8.3.23

Faltam apoios para alunos estrangeiros a estudar em Portugal

Cynthia Valente, in DN

No ano letivo de 2020/2021 encontravam-se matriculados na disciplina de Português Língua não Materna (PLNM) 5492 alunos, o número de matriculados mais elevado de sempre. Em 2008, eram apenas 31.

Vêm, literalmente, dos quatro cantos do mundo, muitos sem conhecer uma única palavra em português. Segundo o Observatório das Migrações (OM), há alunos de 127 nacionalidades diferentes a estudar no nosso país, a maioria no Ensino Básico (82,3%). Entre o início desta década (2010/2011) e o ano letivo de 2020/2021, o número de estudantes na disciplina de Português Língua Não Materna (PLNM) mais do que quintuplicou (passando de 1014 para 5492).

Em 2020, Portugal atingiu o valor inédito de 662 095 estrangeiros residentes no país (6,4% do total de residentes), que consolidou, em 2021, com perto de setecentos mil estrangeiros residentes (698 887), 6,8% do total da população. Mas, segundo relatam dezenas de professores ao DN, faltam condições nas escolas para receber crianças e jovens estrangeiros. Diretores e docentes, principalmente professores de PLNM, afirmam haver falta de recursos.

----

Transcreva o trecho do texto sobre os alunos estrangeiros em Portugal entre "Faltam apoios para" e "1014 para 5492).", inclusive.

§ ENTRADAS DO CONJUNTO:
----

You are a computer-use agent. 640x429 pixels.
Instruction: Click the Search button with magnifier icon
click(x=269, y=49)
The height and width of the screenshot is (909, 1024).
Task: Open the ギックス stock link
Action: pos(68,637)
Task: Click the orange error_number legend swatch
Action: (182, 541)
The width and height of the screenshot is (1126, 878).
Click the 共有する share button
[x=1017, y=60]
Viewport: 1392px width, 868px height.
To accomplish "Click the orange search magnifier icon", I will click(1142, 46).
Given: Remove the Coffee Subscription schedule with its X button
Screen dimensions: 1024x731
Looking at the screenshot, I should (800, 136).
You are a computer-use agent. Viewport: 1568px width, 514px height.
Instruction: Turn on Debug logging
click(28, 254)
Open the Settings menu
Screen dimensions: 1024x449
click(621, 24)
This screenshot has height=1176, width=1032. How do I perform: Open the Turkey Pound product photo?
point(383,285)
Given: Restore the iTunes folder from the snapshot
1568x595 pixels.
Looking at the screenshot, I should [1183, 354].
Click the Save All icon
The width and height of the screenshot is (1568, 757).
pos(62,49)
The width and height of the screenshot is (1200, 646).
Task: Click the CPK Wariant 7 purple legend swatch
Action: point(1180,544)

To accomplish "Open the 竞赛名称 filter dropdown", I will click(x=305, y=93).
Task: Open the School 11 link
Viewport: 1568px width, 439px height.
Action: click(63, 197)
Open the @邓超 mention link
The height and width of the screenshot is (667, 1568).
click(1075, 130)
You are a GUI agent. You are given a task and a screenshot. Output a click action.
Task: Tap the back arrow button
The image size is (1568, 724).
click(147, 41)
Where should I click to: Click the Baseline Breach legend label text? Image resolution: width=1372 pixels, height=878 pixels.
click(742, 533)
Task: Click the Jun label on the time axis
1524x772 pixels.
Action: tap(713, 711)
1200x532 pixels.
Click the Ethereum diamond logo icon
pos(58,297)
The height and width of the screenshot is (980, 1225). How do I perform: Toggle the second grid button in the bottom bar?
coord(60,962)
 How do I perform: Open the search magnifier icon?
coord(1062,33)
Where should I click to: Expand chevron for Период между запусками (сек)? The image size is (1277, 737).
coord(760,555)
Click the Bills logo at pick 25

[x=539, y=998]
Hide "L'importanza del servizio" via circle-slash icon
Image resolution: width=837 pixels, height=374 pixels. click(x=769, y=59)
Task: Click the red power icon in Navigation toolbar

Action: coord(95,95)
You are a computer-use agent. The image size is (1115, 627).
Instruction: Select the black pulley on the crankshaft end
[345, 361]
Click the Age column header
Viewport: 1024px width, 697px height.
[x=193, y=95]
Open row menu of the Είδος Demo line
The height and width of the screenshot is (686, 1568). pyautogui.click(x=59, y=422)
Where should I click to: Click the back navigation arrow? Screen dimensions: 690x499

----

§ SOLUÇÃO DO PROBLEMA:
Faltam apoios para alunos estrangeiros a estudar em Portugal

Cynthia Valente, in DN

No ano letivo de 2020/2021 encontravam-se matriculados na disciplina de Português Língua não Materna (PLNM) 5492 alunos, o número de matriculados mais elevado de sempre. Em 2008, eram apenas 31.

Vêm, literalmente, dos quatro cantos do mundo, muitos sem conhecer uma única palavra em português. Segundo o Observatório das Migrações (OM), há alunos de 127 nacionalidades diferentes a estudar no nosso país, a maioria no Ensino Básico (82,3%). Entre o início desta década (2010/2011) e o ano letivo de 2020/2021, o número de estudantes na disciplina de Português Língua Não Materna (PLNM) mais do que quintuplicou (passando de 1014 para 5492).